A shortage of oxygen can have devastating effects on a baby's growth and development. On average, smoking during pregnancy doubles the chances that a baby will be born too early or weigh less than 5½ pounds at birth. Smoking also more than doubles the risk of stillbirth.
Every cigarette you smoke increases the risks to your pregnancy. A few cigarettes a day are safer than a whole pack, but the difference isn't as great as you might think. A smoker's body is especially sensitive to the first doses of nicotine each day, and even just one or two cigarettes will significantly tighten blood vessels. That's why even a "light" habit can have an outsized effect on your baby's health.
See how smoking affects your baby's:
Weight and size
On average, a pack-a-day habit during pregnancy will shave about a half-pound from a baby's birth weight. If you smoke two packs a day throughout your pregnancy, your baby might be a full pound or more lighter than he would have been. While some women may welcome the prospect of a smaller baby — especially if they've delivered a 9-pounder in the past — stunting a baby's growth in the womb can have negative consequences that last a lifetime.
Body and lungs
Undersized babies tend to have underdeveloped bodies. As a result, their lungs may not be developed enough to work on their own, which means they may spend their first days or weeks attached to a respirator. Even after they can breathe on their own, their troubles may continue. Children whose mothers smoked during pregnancy are especially vulnerable to asthma later in life. Underdeveloped lungs may also help explain the tragic fact that smoking during pregnancy can double or even triple the risk of sudden infant death syndrome (SIDS).
Smoking during pregnancy can have lifelong effects on a baby's brain. Children of pregnant smokers are especially likely to have learning disorders, behavioral problems, and relatively low IQs. Recent animal studies suggest that nicotine in the womb can also program a baby's brain for a future addiction. By the time that baby becomes a teenager, just a few cigarettes could be enough to get him completely hooked.
What can I do?
Behind all these grim statistics lies an incredible opportunity: You can give your baby a huge gift just by giving up your habit — and the sooner the better. Ideally, you should give up smoking before you even conceive. For one thing, you'll have an easier time getting pregnant in the first place. (Smoking cuts the chance of conceiving during any particular cycle by about 40 percent.) You also won't have to struggle with quitting at a time when you should be thinking about other things, like eating well, exercising, and preparing for the big day.

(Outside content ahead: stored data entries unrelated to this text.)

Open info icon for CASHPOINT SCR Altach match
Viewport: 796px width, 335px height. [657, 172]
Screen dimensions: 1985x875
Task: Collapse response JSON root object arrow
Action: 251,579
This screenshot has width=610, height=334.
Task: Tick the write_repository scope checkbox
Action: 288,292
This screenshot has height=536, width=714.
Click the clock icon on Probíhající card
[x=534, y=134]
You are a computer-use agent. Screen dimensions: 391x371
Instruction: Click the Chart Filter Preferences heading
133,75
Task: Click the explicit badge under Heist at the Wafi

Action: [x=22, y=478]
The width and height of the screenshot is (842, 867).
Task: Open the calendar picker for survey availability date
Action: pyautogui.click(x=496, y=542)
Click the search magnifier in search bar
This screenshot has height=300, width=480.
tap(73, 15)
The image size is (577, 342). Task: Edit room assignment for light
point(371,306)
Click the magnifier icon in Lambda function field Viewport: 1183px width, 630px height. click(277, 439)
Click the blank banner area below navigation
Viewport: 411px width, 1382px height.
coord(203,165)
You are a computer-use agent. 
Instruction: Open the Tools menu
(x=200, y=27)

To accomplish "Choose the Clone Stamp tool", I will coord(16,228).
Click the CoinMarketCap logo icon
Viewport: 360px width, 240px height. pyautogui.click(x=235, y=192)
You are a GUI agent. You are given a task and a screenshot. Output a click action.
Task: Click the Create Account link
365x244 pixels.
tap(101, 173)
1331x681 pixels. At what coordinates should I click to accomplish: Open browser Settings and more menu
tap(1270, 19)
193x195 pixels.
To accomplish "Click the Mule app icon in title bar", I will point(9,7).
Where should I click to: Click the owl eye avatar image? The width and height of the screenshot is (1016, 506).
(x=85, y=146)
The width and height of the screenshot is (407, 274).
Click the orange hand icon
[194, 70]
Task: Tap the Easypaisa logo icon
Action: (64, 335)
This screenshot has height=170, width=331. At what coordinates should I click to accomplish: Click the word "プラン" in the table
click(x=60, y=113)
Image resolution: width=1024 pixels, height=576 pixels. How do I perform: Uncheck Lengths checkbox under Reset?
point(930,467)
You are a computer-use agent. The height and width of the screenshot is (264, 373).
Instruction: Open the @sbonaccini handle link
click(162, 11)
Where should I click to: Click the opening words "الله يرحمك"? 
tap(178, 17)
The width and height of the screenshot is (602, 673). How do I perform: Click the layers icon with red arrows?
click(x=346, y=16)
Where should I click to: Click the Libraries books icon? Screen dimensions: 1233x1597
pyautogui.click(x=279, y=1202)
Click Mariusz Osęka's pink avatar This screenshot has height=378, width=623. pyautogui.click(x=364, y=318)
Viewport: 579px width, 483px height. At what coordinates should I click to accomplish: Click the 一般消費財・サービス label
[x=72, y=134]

Of course, not everybody manages to plan that far ahead. But if you're still smoking when you discover you're pregnant, you need to immediately start taking steps toward quitting. If you can stop smoking before you're 14 weeks pregnant, you're probably as likely as any other mother to have a healthy, full-sized baby. After weeks 14 to 16, fetuses should be greedily putting on weight. If you're still smoking at that stage, your baby's growth will start to lag. But as soon as you quit, your baby will start getting the oxygen he needs to grow. By the time you have your next ultrasound, the doctor should be able to see a significant change in your baby's growth rate. Even if you're smoking at 30 weeks or beyond, you can still give your baby several weeks to put on weight as quickly as possible. It's as easy — and as difficult — as throwing away your cigarettes and never lighting up again.
Even though you're aware of the dangers of smoking, it's not always easy to give up the habit. The pull of nicotine can be enough to overwhelm all of your good intentions and even override your devotion to your child. That's why you shouldn't try to give up on your own. Talk to your doctor about different ways to quit. Ask your partner and other people around you for support. Use our bulletin board to get help from other expecting moms who've quit. You have to be able to count on other people. After all, there's somebody counting on you.